Bates first went down under a fairly innocuous-looking challenge with Frazier Campbell in the first-half of Tuesday night's 1-1 draw with Hull City. But after attention from City physio Neal Reynolds, the former England Youth international picked himself up and with his first touch, pinged a decent ball down the right-hand touchline for Lee Croft to chase.

Indeed, given that he reappeared aftre the interval that first injury stoppage looks as if it were wholly unrelated to events that transpired just before the hour-mark as Bates, with little or no contact from an opposition player, found his knee giving way as he looked to turn back inside in front of the Jarrold Stand.

Once again Reynolds rushed to his aid. This time the player was off for good as Jon Otsemobor returned to right-back – and, in fairness, played as if he had never been away.

Again there is the brutal nature of the football beast – that one young man's pain, will be another's gain as Roeder's hopes of spicing up the competition for that full-back berth go out of the window.

Again, however, Otsemobor will join with boss Roeder in wishing Bates all the very best as he heads back to the Riverside and another lengthy spell on the sidelines.

“It's the third time he's needed to have an operation in the last 18 months,” confirmed Roeder. “As you can imagine he was really enjoying his time here and showing what a good signing he was.”

“He has been assured that the operation will be a success and will make another comeback,” added the City chief. “He gets on tremendously well with the lads and we wish him not only a speedy recovery, but a full recovery as well.”

Bates, a long-time playing partner and pal of Boro discovery David Wheater, first underwent surgery 14 months ago while on loan at Ipswich Town. Having dumped Luke Chadwick into the advertising hoardings at Portman Road on the pair's debuts, a week later and Bates was out for the rest of the season when he ruptured his cruciates away at Barnsley.

A pre-season friendly game against Boro's North-East neighbours Darlington in the summer found the young defender 'earning' himself the matching pair. That, it appears, can be all too common. As the newly-rebuilt knee finds it's 'healthy' partner over-compensating and giving way under the strain; that all the rehab work that goes into strengthening the rebuilt knee, can leave Mother Nature's handiwork weaker by comparison.

That difference in strength then leads to events of last summer when, once again, Bates found his career on hold again for another six months.

Back to the brutal nature of the beast, but if his loan switch to Norfolk last month was, in part at least, designed to discover just whether or not the player was ready to retrun to the athletic rigours of the Premiership by testing those knees out in the rough and tumble world of the Championship, well, now Boro boss Gareth Southgate has his answer.

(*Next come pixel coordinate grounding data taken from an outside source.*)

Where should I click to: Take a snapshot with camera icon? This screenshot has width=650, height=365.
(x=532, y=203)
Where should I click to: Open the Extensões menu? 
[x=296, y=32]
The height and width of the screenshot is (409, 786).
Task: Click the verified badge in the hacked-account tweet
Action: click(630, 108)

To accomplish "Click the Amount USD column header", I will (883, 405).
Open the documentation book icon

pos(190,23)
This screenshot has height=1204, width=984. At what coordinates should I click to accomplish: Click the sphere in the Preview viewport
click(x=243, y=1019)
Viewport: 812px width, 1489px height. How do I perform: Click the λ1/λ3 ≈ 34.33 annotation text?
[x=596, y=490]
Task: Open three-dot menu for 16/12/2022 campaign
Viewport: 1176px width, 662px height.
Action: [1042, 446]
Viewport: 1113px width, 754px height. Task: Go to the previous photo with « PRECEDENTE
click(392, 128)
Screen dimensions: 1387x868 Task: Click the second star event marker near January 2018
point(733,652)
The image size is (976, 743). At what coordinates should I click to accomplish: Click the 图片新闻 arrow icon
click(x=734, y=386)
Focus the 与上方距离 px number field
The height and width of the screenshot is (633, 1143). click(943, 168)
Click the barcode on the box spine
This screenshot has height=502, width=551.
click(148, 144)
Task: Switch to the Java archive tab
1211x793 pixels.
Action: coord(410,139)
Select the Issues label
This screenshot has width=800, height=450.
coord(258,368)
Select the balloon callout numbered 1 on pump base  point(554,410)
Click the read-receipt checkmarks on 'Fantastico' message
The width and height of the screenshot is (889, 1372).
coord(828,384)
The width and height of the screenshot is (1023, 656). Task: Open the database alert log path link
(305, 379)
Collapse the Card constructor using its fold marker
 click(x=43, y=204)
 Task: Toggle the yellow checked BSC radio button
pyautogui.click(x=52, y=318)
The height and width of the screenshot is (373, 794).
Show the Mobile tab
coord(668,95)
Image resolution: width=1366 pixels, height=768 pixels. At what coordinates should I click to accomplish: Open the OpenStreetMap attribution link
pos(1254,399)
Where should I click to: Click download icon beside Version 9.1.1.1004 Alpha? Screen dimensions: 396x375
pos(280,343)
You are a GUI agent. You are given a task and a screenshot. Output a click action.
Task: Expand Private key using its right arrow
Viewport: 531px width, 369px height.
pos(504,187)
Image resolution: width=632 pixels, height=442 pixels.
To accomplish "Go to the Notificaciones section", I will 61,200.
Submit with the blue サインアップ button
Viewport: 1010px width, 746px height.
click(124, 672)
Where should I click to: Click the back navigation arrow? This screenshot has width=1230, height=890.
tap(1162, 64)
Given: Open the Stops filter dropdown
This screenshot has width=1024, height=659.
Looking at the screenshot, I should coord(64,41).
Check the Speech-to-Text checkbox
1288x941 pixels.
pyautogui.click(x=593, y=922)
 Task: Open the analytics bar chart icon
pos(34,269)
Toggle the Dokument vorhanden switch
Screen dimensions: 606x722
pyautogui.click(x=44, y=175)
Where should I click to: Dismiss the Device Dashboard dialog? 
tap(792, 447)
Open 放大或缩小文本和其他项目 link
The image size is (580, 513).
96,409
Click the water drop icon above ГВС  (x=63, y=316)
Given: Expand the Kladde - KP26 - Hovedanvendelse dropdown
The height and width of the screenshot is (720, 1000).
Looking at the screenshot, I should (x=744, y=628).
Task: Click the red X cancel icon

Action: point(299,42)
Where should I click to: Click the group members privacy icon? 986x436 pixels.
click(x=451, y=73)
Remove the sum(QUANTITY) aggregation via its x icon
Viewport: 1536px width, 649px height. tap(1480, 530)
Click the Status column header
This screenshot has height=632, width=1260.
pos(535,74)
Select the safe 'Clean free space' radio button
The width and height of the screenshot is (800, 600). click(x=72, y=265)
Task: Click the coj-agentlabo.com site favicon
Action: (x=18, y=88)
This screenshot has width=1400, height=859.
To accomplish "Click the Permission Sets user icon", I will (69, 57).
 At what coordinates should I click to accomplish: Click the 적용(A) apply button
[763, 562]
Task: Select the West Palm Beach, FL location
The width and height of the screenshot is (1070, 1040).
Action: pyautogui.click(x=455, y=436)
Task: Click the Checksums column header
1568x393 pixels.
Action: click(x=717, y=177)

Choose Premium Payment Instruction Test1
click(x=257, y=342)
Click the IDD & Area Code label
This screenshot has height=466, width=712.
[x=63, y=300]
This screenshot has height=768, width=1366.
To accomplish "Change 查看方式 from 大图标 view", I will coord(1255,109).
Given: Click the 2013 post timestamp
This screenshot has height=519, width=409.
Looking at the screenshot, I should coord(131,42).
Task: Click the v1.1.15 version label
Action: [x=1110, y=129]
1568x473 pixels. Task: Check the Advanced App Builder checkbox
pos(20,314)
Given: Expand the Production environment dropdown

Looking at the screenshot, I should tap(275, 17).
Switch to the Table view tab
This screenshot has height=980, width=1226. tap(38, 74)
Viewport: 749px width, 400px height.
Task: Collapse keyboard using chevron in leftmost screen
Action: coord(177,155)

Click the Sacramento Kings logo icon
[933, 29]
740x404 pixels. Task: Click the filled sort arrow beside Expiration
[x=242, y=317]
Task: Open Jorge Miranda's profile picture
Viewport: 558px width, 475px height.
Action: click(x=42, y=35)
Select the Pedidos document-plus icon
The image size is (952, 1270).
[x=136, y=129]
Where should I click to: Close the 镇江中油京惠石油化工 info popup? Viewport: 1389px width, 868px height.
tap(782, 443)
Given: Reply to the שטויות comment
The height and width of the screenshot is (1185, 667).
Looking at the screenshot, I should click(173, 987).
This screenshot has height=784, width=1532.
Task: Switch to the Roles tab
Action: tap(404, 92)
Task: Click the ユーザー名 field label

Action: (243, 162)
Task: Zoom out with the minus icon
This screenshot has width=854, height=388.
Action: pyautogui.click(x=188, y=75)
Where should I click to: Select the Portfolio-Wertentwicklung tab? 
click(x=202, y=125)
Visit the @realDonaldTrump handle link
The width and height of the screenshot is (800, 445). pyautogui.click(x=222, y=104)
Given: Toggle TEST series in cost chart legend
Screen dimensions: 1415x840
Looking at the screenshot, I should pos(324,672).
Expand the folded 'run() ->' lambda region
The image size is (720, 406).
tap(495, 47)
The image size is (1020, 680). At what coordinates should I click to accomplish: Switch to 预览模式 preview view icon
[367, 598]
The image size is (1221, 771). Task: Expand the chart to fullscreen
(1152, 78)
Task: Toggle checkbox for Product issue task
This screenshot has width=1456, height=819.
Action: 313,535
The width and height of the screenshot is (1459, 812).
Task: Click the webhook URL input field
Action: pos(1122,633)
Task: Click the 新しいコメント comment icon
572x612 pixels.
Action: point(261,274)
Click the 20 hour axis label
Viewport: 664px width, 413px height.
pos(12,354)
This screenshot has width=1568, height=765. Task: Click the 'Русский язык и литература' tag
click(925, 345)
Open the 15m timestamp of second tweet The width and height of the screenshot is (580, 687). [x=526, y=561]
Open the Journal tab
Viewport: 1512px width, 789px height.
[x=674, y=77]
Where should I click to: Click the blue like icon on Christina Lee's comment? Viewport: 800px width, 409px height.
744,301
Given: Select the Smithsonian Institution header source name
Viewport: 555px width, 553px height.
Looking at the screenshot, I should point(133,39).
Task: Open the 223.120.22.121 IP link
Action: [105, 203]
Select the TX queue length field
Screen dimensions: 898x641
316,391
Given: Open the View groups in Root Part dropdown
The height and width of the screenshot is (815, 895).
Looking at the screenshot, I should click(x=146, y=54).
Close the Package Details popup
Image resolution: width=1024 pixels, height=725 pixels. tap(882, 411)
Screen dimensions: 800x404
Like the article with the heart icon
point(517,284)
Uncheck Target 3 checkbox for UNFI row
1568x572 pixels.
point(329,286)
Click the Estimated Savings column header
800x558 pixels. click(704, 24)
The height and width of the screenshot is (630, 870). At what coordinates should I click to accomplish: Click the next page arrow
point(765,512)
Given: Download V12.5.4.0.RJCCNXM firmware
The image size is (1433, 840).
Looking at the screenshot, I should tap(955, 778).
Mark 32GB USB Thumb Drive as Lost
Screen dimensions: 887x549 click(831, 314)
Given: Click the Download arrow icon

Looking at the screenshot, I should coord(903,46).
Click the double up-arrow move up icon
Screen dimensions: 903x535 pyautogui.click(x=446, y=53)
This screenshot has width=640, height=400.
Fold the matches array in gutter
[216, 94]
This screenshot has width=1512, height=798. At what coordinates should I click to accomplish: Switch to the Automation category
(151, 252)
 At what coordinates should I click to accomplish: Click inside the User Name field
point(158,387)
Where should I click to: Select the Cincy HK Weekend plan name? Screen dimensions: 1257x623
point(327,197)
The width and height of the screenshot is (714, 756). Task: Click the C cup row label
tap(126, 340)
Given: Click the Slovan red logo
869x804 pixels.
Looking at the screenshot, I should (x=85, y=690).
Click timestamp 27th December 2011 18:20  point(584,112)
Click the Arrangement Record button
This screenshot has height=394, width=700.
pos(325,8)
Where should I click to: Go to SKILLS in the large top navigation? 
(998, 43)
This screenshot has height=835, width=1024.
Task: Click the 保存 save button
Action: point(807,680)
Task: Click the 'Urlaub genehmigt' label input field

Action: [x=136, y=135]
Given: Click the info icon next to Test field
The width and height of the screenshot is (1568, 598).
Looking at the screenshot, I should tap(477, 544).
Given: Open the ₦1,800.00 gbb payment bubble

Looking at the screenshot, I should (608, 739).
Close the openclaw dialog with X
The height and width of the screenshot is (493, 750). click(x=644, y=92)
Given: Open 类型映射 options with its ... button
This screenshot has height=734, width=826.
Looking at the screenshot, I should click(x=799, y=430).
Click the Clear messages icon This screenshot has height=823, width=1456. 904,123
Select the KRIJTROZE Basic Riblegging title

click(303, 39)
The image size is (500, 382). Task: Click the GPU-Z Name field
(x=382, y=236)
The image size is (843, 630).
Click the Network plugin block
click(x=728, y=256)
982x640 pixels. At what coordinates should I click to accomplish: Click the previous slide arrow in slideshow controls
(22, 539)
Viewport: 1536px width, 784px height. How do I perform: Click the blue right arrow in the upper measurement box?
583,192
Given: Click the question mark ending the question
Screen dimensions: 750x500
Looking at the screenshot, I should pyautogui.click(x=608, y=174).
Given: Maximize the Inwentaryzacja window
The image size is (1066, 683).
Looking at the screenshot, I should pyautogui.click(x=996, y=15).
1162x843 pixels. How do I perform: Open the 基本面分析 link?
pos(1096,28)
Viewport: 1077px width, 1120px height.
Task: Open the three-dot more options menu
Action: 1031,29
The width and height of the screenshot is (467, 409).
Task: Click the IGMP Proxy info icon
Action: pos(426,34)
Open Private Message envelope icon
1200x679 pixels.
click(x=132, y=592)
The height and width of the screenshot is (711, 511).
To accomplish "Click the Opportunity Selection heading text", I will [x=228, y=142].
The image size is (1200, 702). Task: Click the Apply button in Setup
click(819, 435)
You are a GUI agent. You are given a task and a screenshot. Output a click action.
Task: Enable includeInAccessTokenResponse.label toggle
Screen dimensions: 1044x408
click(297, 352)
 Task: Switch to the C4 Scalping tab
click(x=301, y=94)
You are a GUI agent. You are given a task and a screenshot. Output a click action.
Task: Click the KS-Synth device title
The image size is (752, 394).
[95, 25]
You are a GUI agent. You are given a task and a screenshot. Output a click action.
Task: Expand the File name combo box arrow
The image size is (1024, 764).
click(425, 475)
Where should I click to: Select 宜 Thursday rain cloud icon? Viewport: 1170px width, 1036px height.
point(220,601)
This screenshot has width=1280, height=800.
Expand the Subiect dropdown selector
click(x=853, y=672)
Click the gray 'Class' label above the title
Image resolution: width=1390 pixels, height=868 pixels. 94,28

Back in Norfolk, with Mo Camara, Ched Evans and Ryan Bertrand already in the building, Roeder's four-strong loan swoop in the last 36-hours of the New Year transfer window left him with a regular conundrum of how to fit his seven loan players – the existing three plus Bates, Kieran Gibbs and the Reading pair of winger James Henry and centre-half Alex Pearce – into the five allowed in any 16-strong squad.

The answer was to leave two in the stands – Camara and Henry being the two on Tuesday night.

That situation now eases slightly in that only one will have to be surplus to Roeder's requirements. Bertrand's efforts in his natural position of left-back might point to Camara being the one to miss out again at the Walkers' Stadium; that said, Gibbs' difficult evening might find him rested for the Leicester game as Roeder reverts to the Camara-Bertrand show down the left and Henry finds his way onto the bench.

The other point to make would be that at least Roeder now has those alternatives at his disposal; being cruel, had one of his full-time employees suffered a similar heart-breaking fate to Bates, the Canary boss would have found himself in an even poorer position – unable to bolt one of his loan players into that hole thanks to that five-loan restriction.

One man's pain being another's gain has never rung quite so true as this afternoon.